THE BLOG
07/03/2013 11:08 am ET Updated Sep 02, 2013

Dogs of Romania

While some dogs in the United States suffer in puppy mills and overcrowded shelters, that pales in comparison to Romania where literally millions of dogs live on the streets or are condemned to death in filthy pounds. Today, animal activists in Romania are pleading for help to save more than two and a half million stray dogs.

I have worked closely with one group, ROLDA Foundation -- Save Romania Strays (www.rolda.org), which reports that in the capital of Bucharest, as well as most other Romanian major cities, dogs are dying in the streets or starving to death in horrible pounds. Romania is a member of the EU. Other EU countries need to band together and put pressure on Romania to help its canine population with a government-sponsored spay and neuter program and responsible, adequate care for the existing dogs. That would be the first step in controlling the nation's huge dog population as well as the humane thing to do.

How did this situation in Romania spiral out of control? The problem began in the 1960s when the communists decided that Romania needed to become industrialized. Thousands of people were forced to leave the countryside and move to the city. Crammed into small apartments, families had no choice but to abandon their dogs. These animals reproduced rapidly and roamed the streets in packs frightening residents and tourists alike.

The peak of the dogs' abandonment dates from Dictator Nicolae Ceausescu's regime when a massive demolition program was initiated. People were forced to move into tiny apartments after seeing their private house destroyed by bulldozers.

Technically, many of these community dogs, as they are known, still have owners. Even though they live on the streets, residents feed and try to care for them. However, such dogs are prone to disease and often wind up fighting other dogs to establish territory. There are reports of local residents even stealing their food to sell on the black market.

After 20 years of democracy, blaming the old communism regime might seem questionable. The problems facing the dogs of Romania started during the communist era and continued immediately after its end. The corruption, absence of transparency, indifference, ignorance, barbarism, lack of education, and the poverty make any animal activist's frail attempts a hundred times more difficult. Thousands and thousands of stray dogs roaming around puts not only them in danger -- but also the well-being and health of pets and people who are part of the same "modern" community.

In an attempt to appease animal activists, Romania passed a law in 2008 stating that no healthy animal should be put to sleep. The result is a shelter system that is bursting at the seams. These shelters soon transformed into death camps for hundreds of dogs, who were starving, fighting each other and suffering from various diseases.

Liz Jones, a reporter with London's Daily Mail, actually visited these shelters and what she saw was horrific. Up to eight dogs are crammed into each cage; there is little food and no water. Dogs are spayed and neutered and then tossed back onto the street groggy and bleeding despite laws that stipulate that they should be kept for seven days to recover. The shelters are dark and cold and the stench is unbearable.

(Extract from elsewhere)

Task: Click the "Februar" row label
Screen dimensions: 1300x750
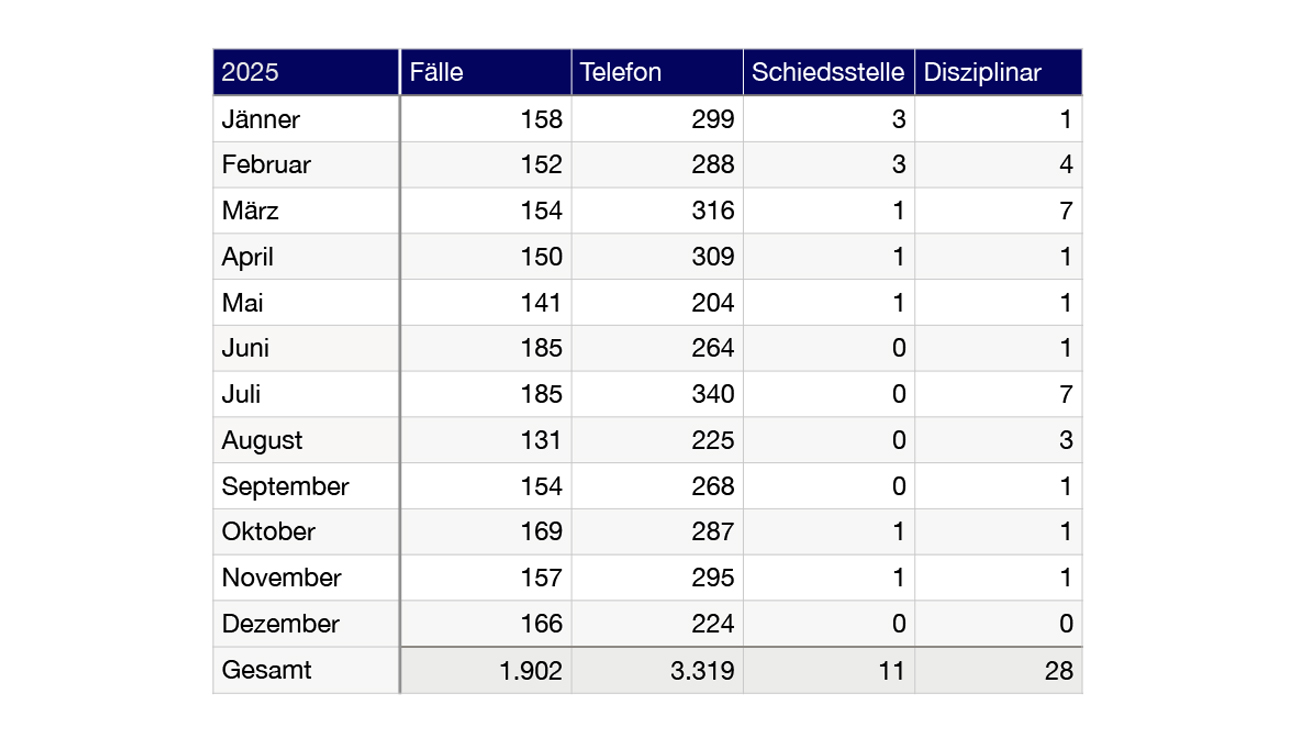Action: tap(305, 165)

This is not how a civilized country should treat its animals. Regrettably, petitions addressed to corrupt or ignorant officials haven't made much difference over the years.

Arthur E. Benjamin, founder of American Dog Rescue Foundation, agrees and is pleased to join in this effort to save Romanian dogs by accepting donations toward the cause at www.AmericanDogRescue.org.

"American Dog Rescue Foundation works globally to help dogs where there is need. From Afghanistan to southeast Asia, and here throughout the U.S.A., whether it's national disaster or puppy mills, whether it's rehab or rescue, ADRF combines its resources with those we know best-equipped to deal with the problem first hand on the ground," Benjamin says. "In the shelters, in the field and at all legislative levels, we seek to change the world for the better for man's best friend. We are proud to stand with Cathy Kangas in support of ROLDA and our four-legged friends in Romania."

ROLDA's greatest needs are for a sterilization program as well as support for the habitat that ROLDA plans to open, in opposition with the prison pounds, to provide a "controlled" freedom for the un-adoptable dogs of Romania, with food stations and access to professional veterinary care.

Many individuals have spoken out on behalf of Romanian dogs including Beatrice Welles (daughter of Orson Welles) and actresses Monica Cruz, and Shannon McCabe.

The situation seems hopeless, but if we take the first steps toward helping these dogs, we will be able to alleviate some of their suffering. We simply cannot stand by and refuse to save these poor animals.